### Aim of the task
Transcribe the Louise Bonadio biography below word for word, keeping every heading, line, and punctuation mark unchanged.

= Louise Bonadio =

Swiss business lawyer

Louise Bonadio (born 1985) is a business lawyer who co-founded the KBB law firm in 2010, and a publisher who founded the Editions Librisme publishing association in 2005.

==Business/Career==
===Publishing===
In 2005 Bonadio created the Editions Librisme publishing association through which she discovered several talented writers.
Editions Librisme was created to promote young talented authors. The association was featured in Swiss and French newspapers for its discoveries. The project, supported by the Loterie Romande, made partnerships with other associations.
As a publisher, Louise Bonadio discovered the writer Floriane Olivier who was later awarded with many trophies, among them the prestigious “Prix du jeune écrivain francophone”.

### Raw data
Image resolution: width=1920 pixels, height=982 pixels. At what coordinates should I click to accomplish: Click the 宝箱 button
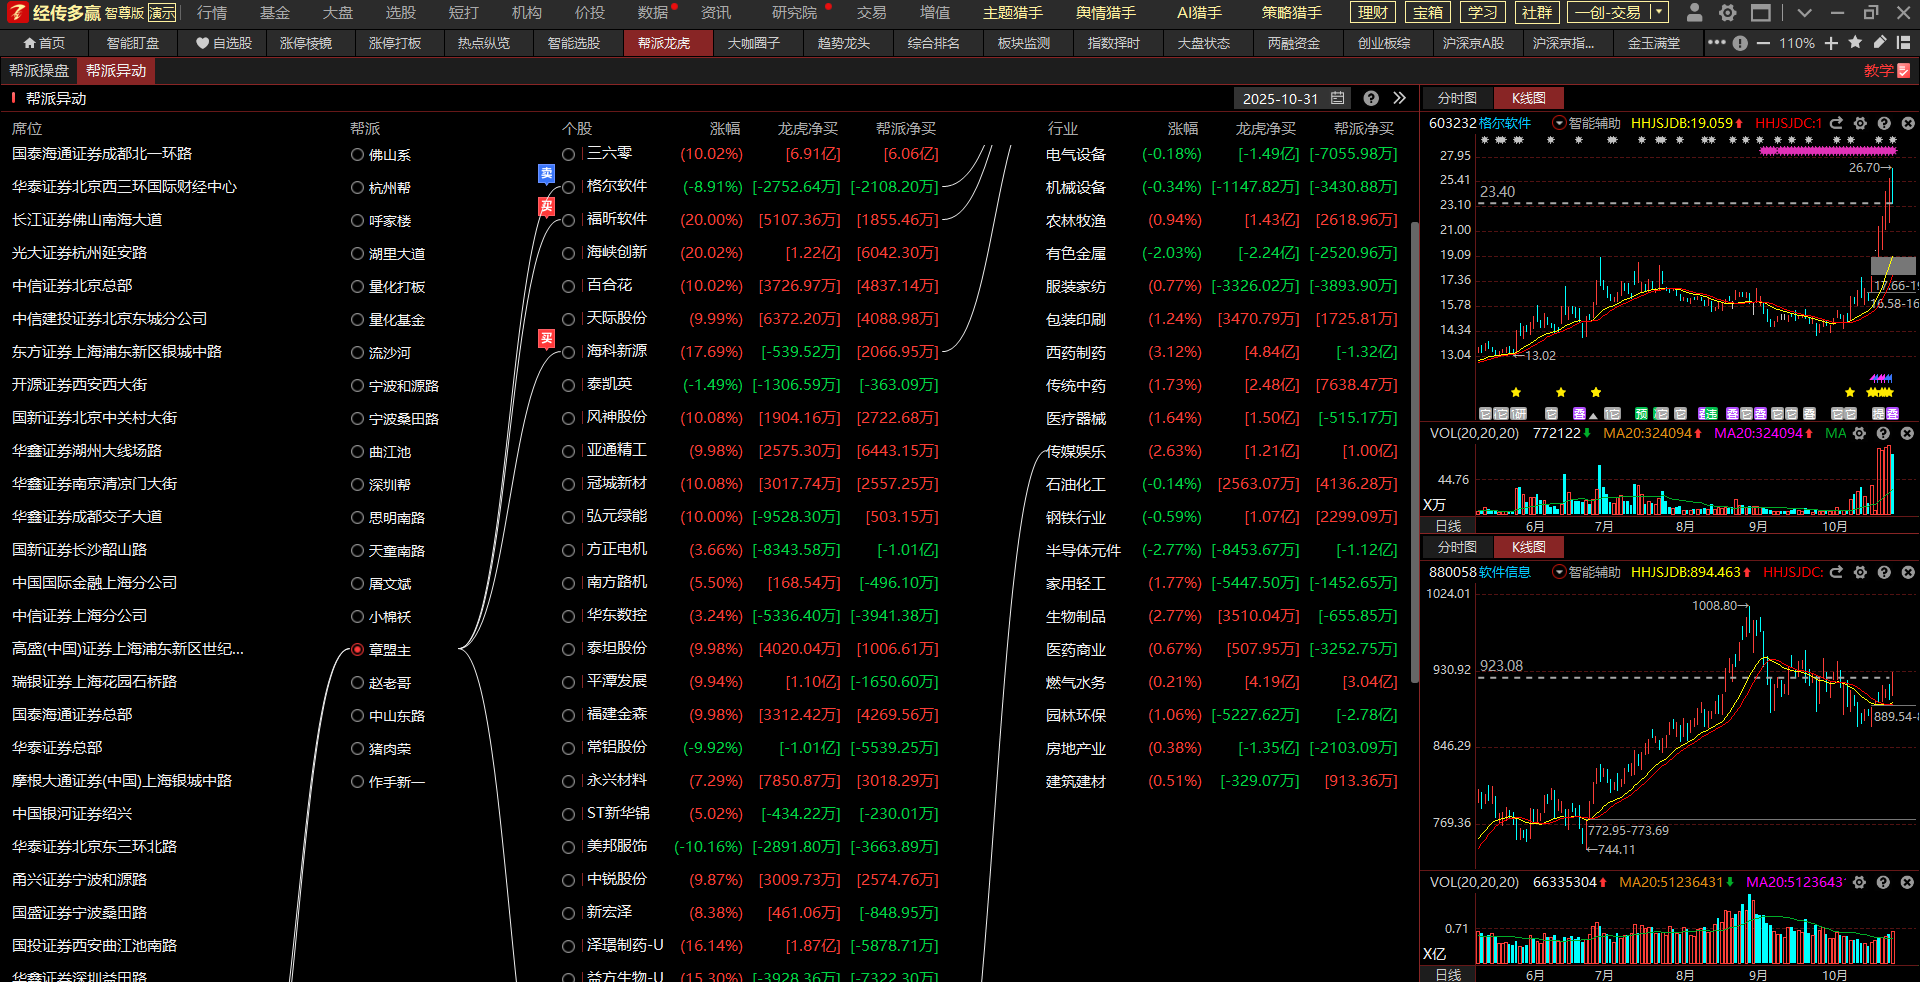1428,13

### Worked answer
= Louise Bonadio =

Swiss business lawyer

Louise Bonadio (born 1985) is a business lawyer who co-founded the KBB law firm in 2010, and a publisher who founded the Editions Librisme publishing association in 2005.

==Business/Career==
===Publishing===
In 2005 Bonadio created the Editions Librisme publishing association through which she discovered several talented writers.
Editions Librisme was created to promote young talented authors. The association was featured in Swiss and French newspapers for its discoveries. The project, supported by the Loterie Romande, made partnerships with other associations.
As a publisher, Louise Bonadio discovered the writer Floriane Olivier who was later awarded with many trophies, among them the prestigious “Prix du jeune écrivain francophone”.